▸ **REQUIREMENT**: What is needed is the number of lines below that contain the string "title", with no other text.

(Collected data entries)
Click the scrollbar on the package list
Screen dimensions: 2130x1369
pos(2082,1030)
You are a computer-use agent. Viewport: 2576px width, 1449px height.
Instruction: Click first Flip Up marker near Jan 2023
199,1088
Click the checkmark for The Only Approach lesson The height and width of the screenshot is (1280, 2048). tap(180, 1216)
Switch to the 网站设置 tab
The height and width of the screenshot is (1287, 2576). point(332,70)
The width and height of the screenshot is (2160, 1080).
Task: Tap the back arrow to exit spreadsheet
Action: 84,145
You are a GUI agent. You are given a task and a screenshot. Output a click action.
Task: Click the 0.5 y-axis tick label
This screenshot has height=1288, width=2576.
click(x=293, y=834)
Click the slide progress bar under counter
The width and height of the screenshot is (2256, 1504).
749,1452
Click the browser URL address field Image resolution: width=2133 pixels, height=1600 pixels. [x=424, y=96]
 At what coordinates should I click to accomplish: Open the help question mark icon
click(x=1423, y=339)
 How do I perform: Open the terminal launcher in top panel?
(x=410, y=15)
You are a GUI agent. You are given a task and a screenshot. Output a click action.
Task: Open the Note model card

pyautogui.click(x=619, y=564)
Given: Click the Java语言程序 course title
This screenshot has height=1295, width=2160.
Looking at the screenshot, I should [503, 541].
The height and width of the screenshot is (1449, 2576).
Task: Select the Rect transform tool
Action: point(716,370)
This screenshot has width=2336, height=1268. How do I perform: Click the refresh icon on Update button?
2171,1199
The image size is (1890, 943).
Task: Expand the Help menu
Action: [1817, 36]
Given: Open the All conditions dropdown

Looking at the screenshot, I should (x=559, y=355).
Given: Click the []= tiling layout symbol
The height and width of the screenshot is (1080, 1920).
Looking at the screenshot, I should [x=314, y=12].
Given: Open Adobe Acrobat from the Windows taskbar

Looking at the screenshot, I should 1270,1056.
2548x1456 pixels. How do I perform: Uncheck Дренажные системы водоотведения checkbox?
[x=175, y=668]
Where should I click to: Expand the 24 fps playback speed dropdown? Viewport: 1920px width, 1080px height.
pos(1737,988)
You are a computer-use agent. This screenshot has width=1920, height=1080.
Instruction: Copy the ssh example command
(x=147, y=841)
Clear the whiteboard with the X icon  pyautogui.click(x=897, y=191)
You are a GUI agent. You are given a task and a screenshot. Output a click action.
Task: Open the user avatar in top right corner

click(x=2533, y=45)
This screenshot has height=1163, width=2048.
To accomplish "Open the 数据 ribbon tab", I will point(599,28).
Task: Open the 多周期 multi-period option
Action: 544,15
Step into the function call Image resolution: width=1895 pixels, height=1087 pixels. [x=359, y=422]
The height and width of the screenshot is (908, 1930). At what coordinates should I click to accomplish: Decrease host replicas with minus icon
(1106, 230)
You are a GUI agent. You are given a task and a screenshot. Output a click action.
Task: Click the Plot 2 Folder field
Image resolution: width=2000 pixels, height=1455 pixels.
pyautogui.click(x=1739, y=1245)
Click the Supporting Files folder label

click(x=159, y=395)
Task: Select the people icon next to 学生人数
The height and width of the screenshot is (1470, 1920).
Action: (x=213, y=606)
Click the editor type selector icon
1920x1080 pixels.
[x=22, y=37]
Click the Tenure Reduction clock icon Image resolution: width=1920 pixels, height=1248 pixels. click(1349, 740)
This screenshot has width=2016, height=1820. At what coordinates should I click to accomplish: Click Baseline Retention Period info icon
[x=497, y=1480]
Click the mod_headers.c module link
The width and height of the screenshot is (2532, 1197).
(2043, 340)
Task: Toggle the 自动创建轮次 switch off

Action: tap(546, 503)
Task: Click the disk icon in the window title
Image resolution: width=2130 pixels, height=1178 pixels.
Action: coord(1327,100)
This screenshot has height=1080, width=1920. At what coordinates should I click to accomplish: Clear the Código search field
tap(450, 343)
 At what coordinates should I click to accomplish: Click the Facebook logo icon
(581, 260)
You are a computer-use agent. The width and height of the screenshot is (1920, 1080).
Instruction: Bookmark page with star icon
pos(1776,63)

▸ **ANSWER SECTION**: 2